- _QUOTED PASSAGE_:
The PreMed Example Medicine Personal Statement Library is now open!
These sample pre-medical school, pre-med, medschool personal statement examples are here for your viewing pleasure (fully anonymous). We’re hoping to add more residency personal statements in the future, including Pre-Med personal statements. If you’ve got one to add to the free library, don’t forget to contribute yours.
ERAS MEDICAL SCHOOL PERSONAL STATEMENT
My family background is essential in conveying where I have been and who I am today. I am a first-generation American and a first-generation college student. Although my parents overcame many obstacles in coming to the United States, coping with a parent dependent on my decisions at a young age has given me a strong motive for practicing medicine as a means of helping people in difficulty. My father began his battle with alcoholism after returning from the Vietnam War. I channeled my angers and fears into programs such as Students With A Purpose and D.A.R.E, which encouraged me to establish an information booth in the local mall. This allowed me to escape the reality of my father’s disease. My commitment to learn more about alcoholism was inspired by increasing the quality and duration of my father’s life. Dealing with his disease gave me strength, initiative, and ambition that drives me to pursue a career in medicine.
My search for medicine’s philosophy began eleven years ago as I volunteered in the office of Dr. L, our family practice physician. Here I learned a great deal about diseases, drugs, and patients. Dr. L’s approach to patient care impressed me; he gained his patients’ trust with qualities such as humor, knowledge, and sincerity. Incorporating these characteristics throughout medical school and life allows me to bring confidence, warmth, and security to people.
To ensure that medicine would fulfill my desire to care for and to reach out to people, I began to volunteer at various hospitals. My answer came while I was a counselor at Camp John, a summer camp for children with muscular dystrophy. My involvement with the campers provided an appreciation of how extensively medicine has developed to provide aid in combating disease and illness, as well as a realization of the advancement that medicine has yet to see. This realization served to reinforce my desire to pursue medicine. When the weeklong camp ended, I knew that medicine would encompass life, love, strength, and trust.
At the age of twenty I experienced death first-hand for the first time in my life. As a participant in a summer hospital program, I was observing emergency room procedures when an elderly man on dialysis was rushed in. He had not breathed on his own for fifteen minutes. A fourth-year medical student began CPR on the man, but after ten minutes she became exhausted and called out for someone to continue for her. I quickly jumped to the man’s chest and tried to bring his life back. After five minutes, the attending physician called “time of death.” I stopped my efforts, disappointed at not being able to save his life. This hands-on experience cemented my desire to become a doctor and showed me that I will need experience, teamwork, and knowledge to be successful. Medical school, therefore, is the next step toward my goal.

- _SOURCE MATERIAL_:
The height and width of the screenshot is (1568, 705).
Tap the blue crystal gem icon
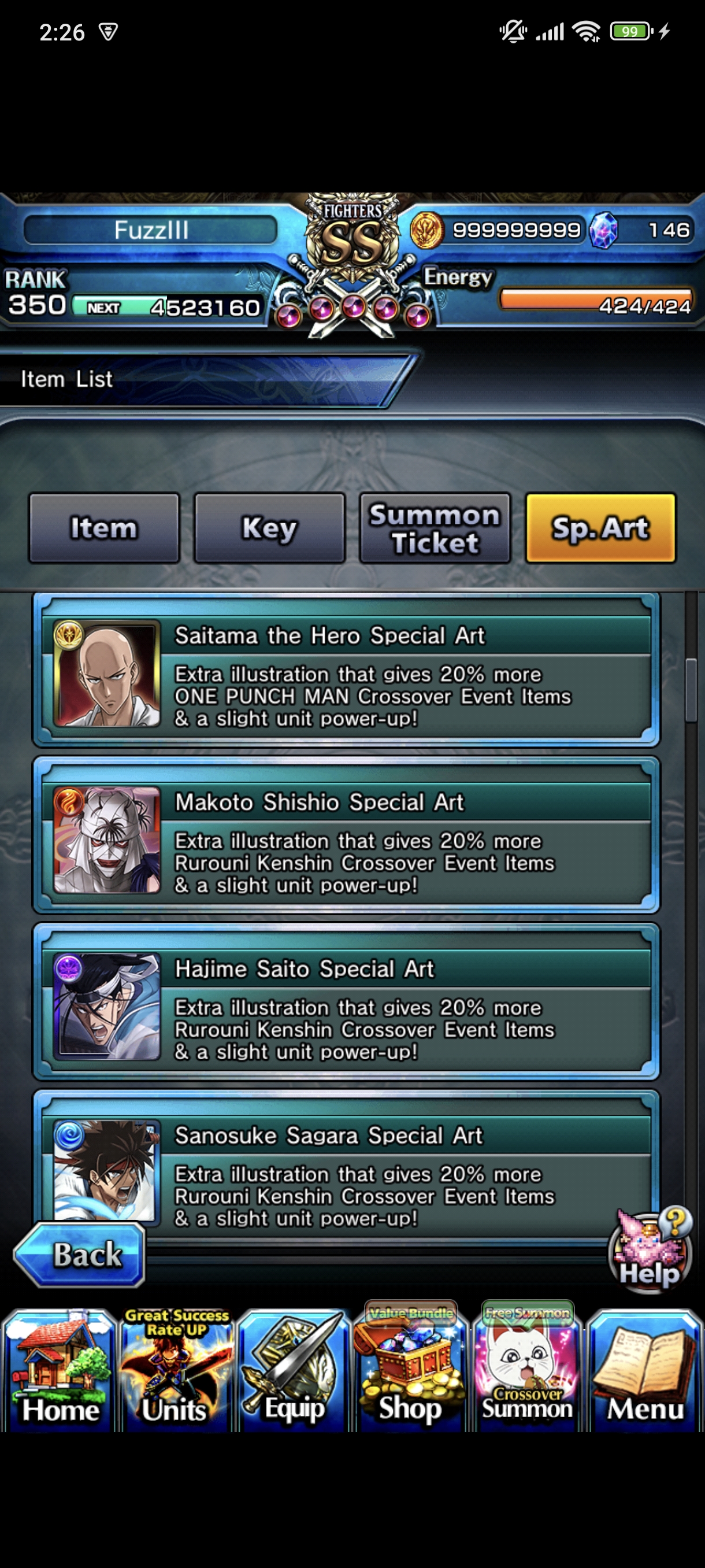coord(603,230)
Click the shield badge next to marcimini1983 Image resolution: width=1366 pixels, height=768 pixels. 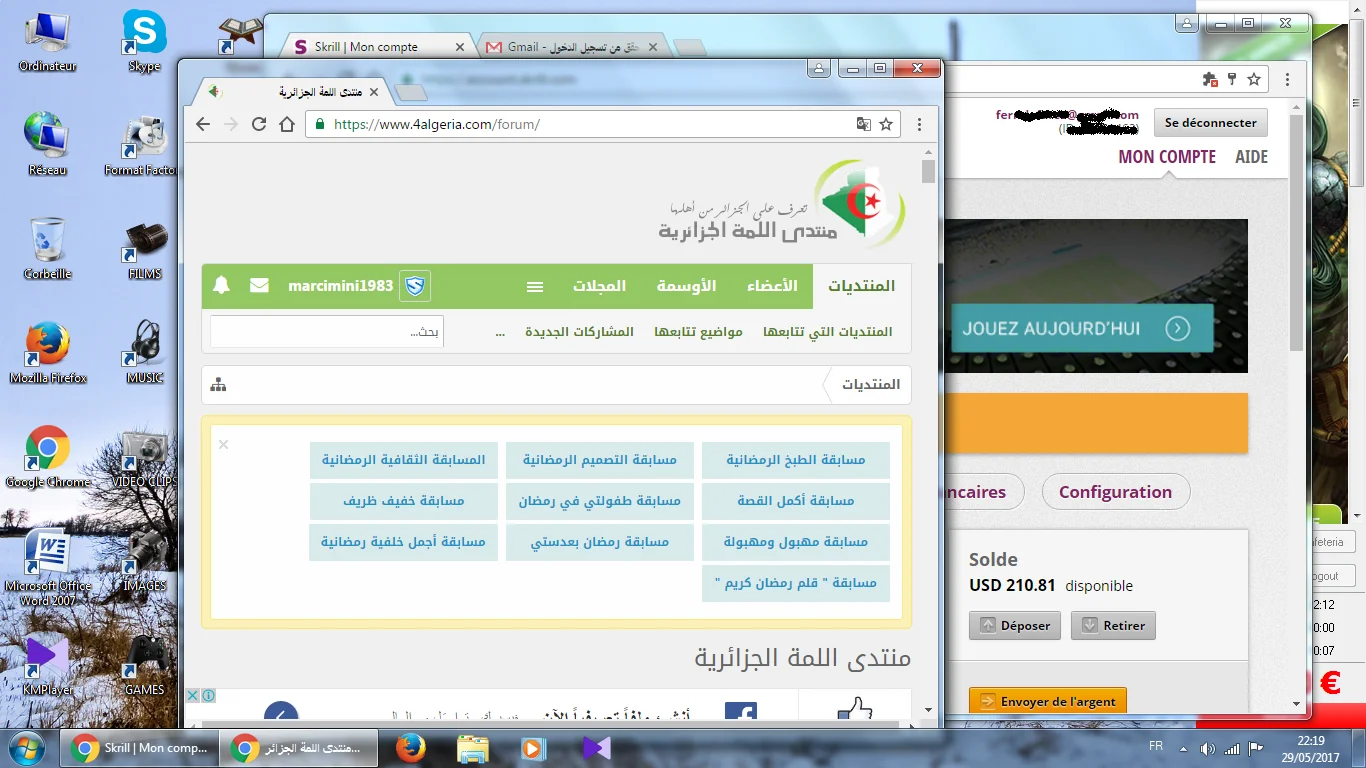click(416, 285)
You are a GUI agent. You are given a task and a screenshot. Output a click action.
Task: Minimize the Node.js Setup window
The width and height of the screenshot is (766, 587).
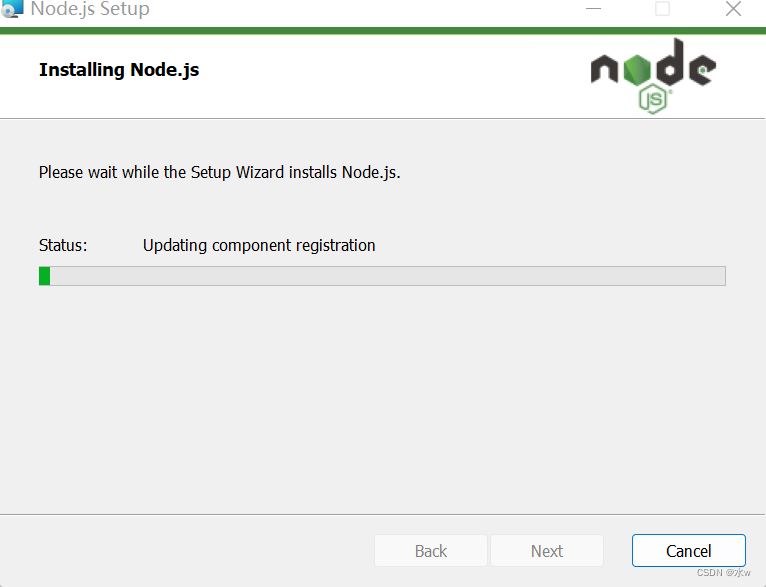pos(594,10)
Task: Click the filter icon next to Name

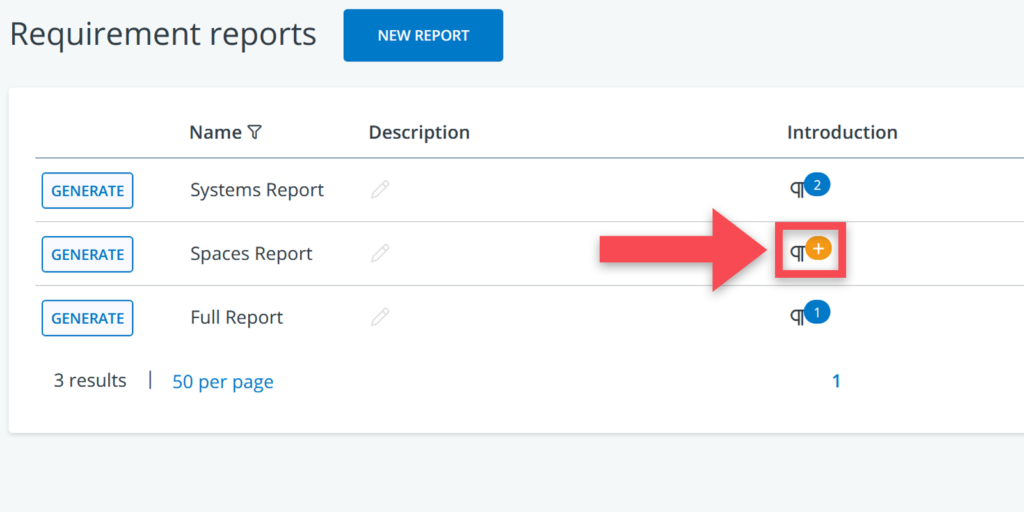Action: pos(255,132)
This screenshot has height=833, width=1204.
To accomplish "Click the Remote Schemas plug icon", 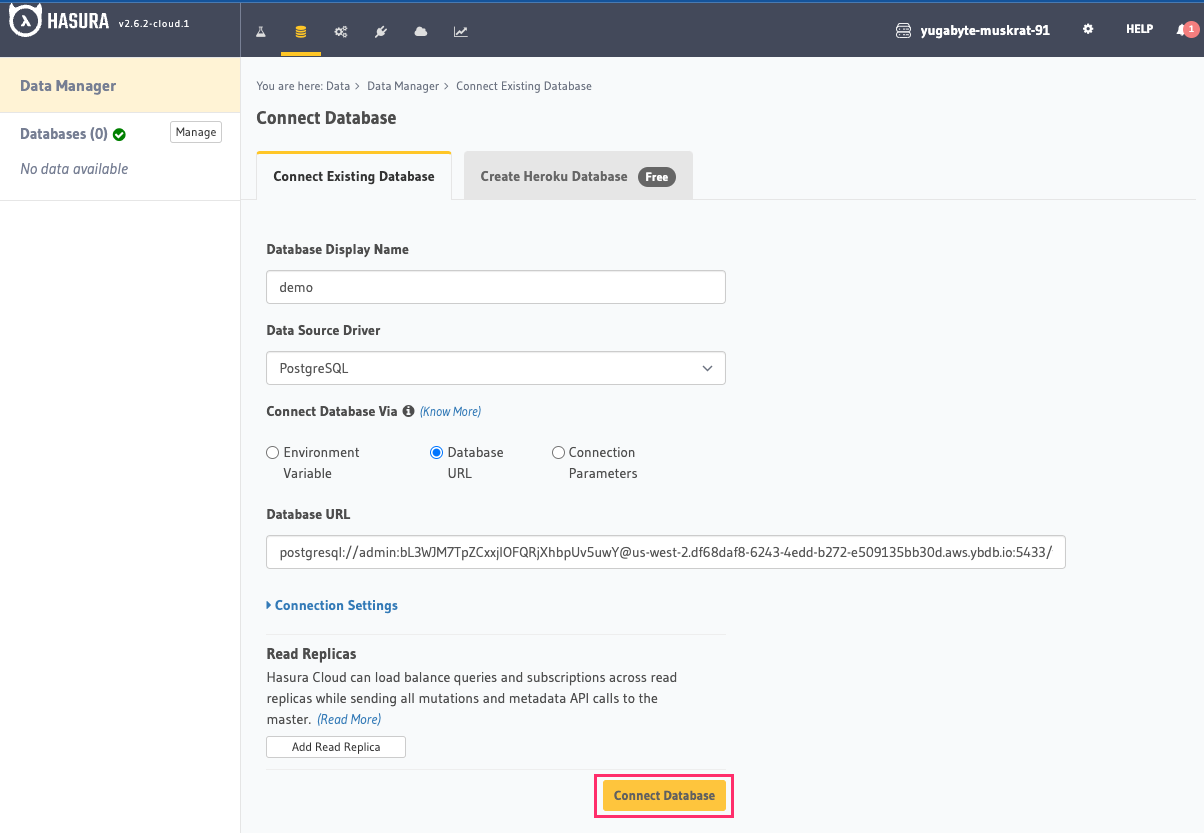I will pos(380,31).
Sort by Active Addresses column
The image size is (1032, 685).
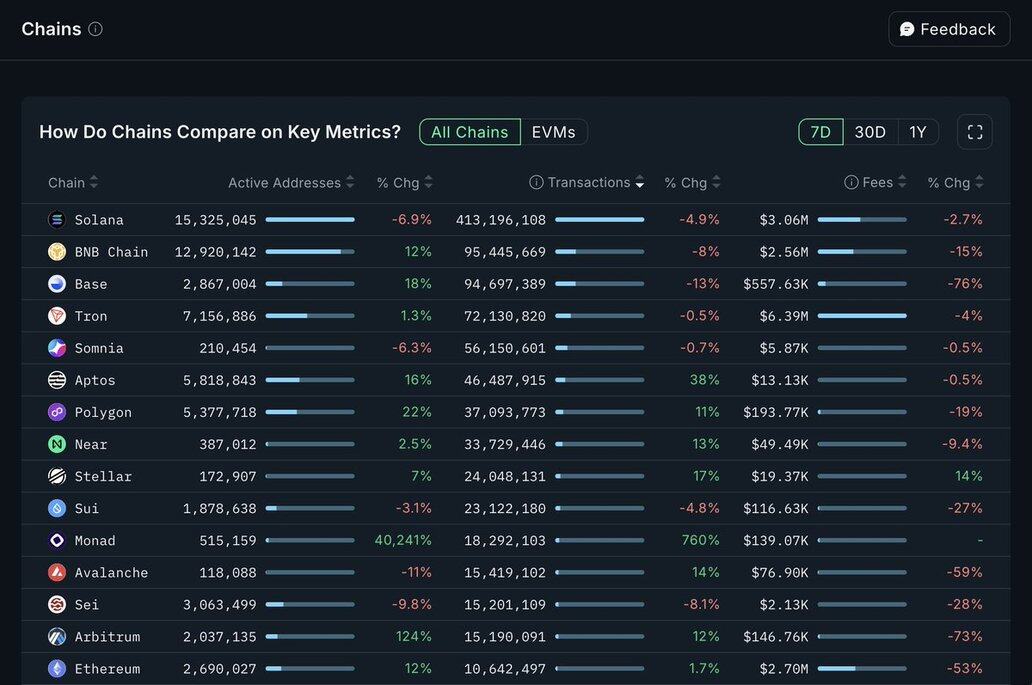[x=290, y=182]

- _WORK TO BE COMPLETED_: Continue the medical school personal statement from where it stops.

- _RESPONSE AREA_:
With the decision-making process in place, I attended a summer premedical enrichment program at the University of Medicine, which opened doors that I had not encountered through volunteering. Students were exposed to an 8-week course of first-year physiology; also we selected rotations in different areas of medicine as well as interacted with various speakers on different topics such as death, AIDS, HMOs, genetic diseases, and ethics. These issues did not deter me from my goal of becoming a doctor; instead, it influenced me to select a path of lifetime learning, technological advances, and demanding issues.
The field of research was new to me until I decided to participate in a yearlong independent study with my research mentor, Dr. A. My personal investigation of medicine allowed me to develop hypotheses and testing methods to reach a valid answer to my research proposal. The efforts of my research are properly documented in my Senior Honors Thesis (“Name of my Thesis Went Here”), and Dr. A plans to publish our findings in the Fall. This study is important because humans are known to have mutations in the very same calcium ion channel subunits as these mutant mice. My decision to accept this challenge was to ensure my familiarity with every aspect of medicine: from clinical preceptorships to research.
With this complete view, I feel I have a more solid understanding of the demands of a health career. My overall aim is to learn as much as I can and to give back to the profession of medicine. I hope to go beyond my personal ambitions for a successful life and to make a difference in the lives of others. Since medicine has already made a strong impact on my life, I want to continue my perseverance and dedication in medical school to develop into a proficient, caring medical practitioner.